[Start of SELECTED PASSAGE]

Dattha is a 2006 Kannada comedy drama film directed by Chi Guru Dutt and written by Janardhana Maharshi. The film stars Darshan and Ramya whilst Keerthi Chawla, Srinath and Vinaya Prasad play other pivotal roles.

The film featured an original score and soundtrack composed by R. P. Patnaik. The film, upon release, received an average response from both critics and the audience.

Plot 
Datta and his friend Tingu are small-time crooks. They get in the wrong books of drug peddler Basha. During one of  their thefts, Datta sees Ramya and falls for her. In order to woo her, Datta returns what has been stolen in her house and also pretends to be a well-educated person and also acts as a SI. However, she finds out and breaks up with him, also insulting him in the process.

Later, Datta is persuaded by a businessman Shanti Veerappa, who requests him to act like his son Raju, so that his wife Meenakshi would recover from a bedridden sickness. However, Shanti Veerappa plots to eliminate Datta. Once his rivals finish datta who is enacting his son, he can bring back Raju and be assured of his safety.

[End of SELECTED PASSAGE]
[Start of DATASET EXTRACT]

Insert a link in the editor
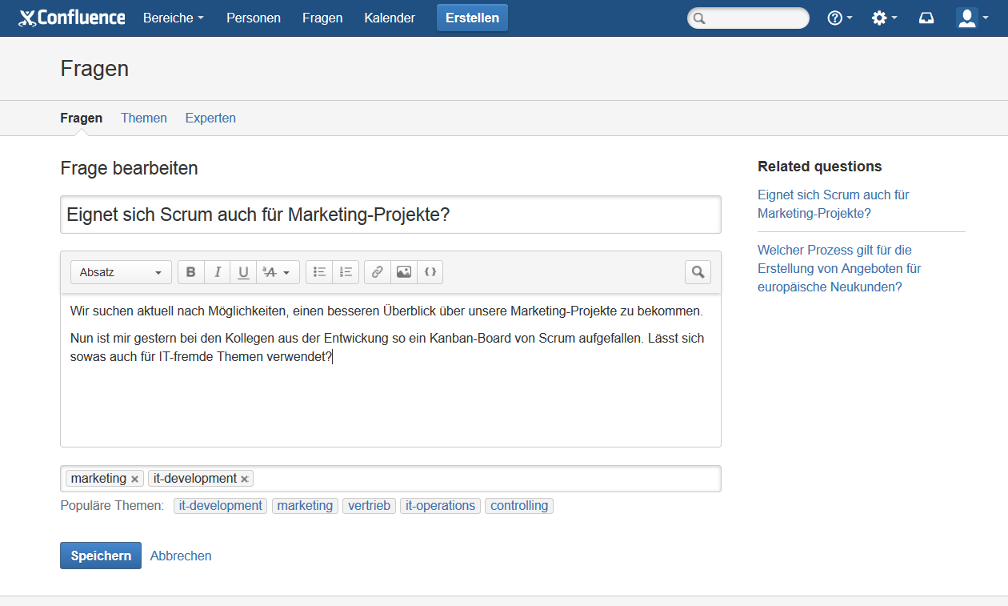1008x606 pixels. (x=377, y=272)
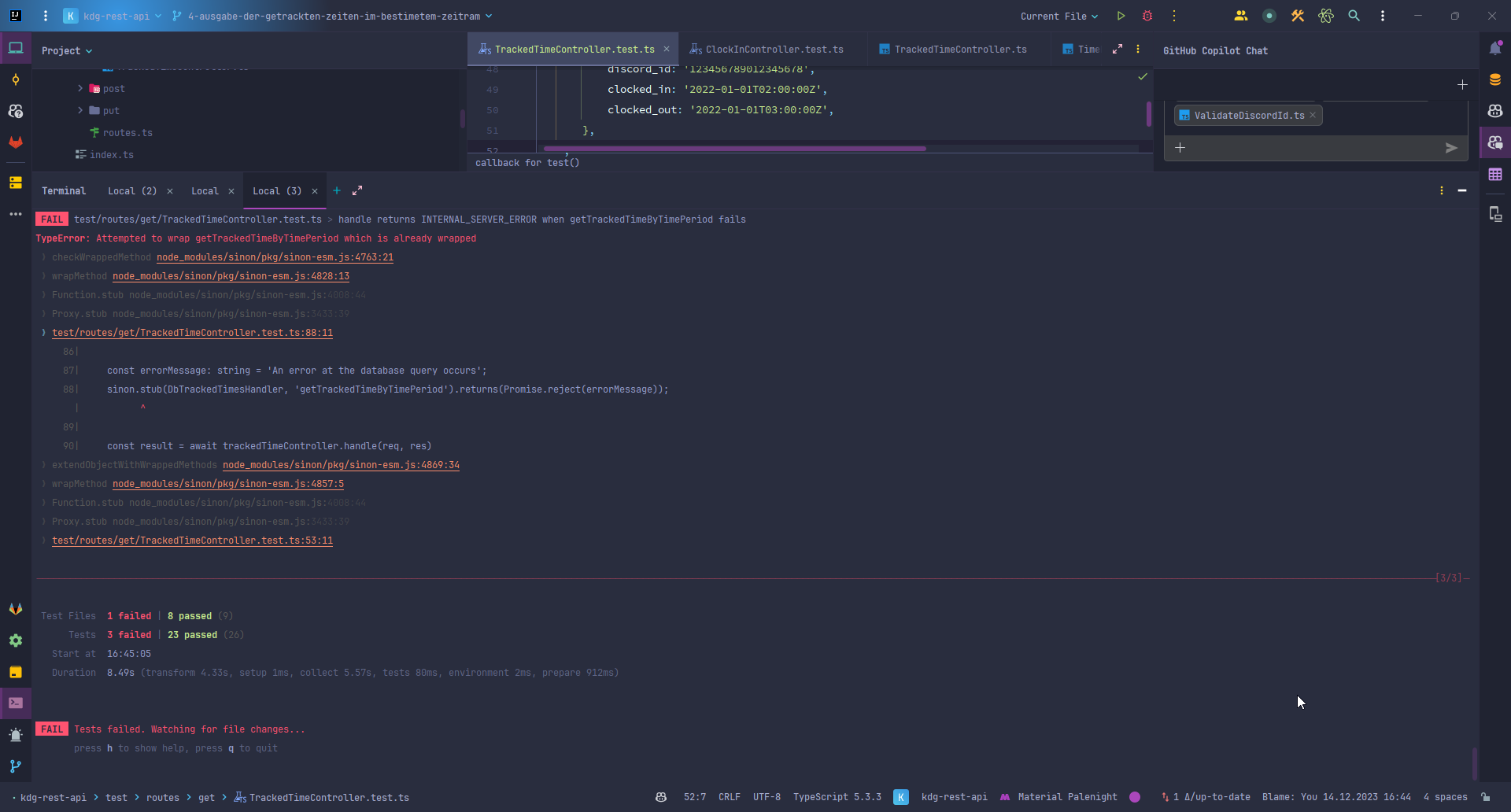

[End of DATASET EXTRACT]

--- GIVEN EXERCISE ---
Copy the passage on the film Dattha from "Later, Datta is" up to and including "of his safety.".

--- ANSWER ---
Later, Datta is persuaded by a businessman Shanti Veerappa, who requests him to act like his son Raju, so that his wife Meenakshi would recover from a bedridden sickness. However, Shanti Veerappa plots to eliminate Datta. Once his rivals finish datta who is enacting his son, he can bring back Raju and be assured of his safety.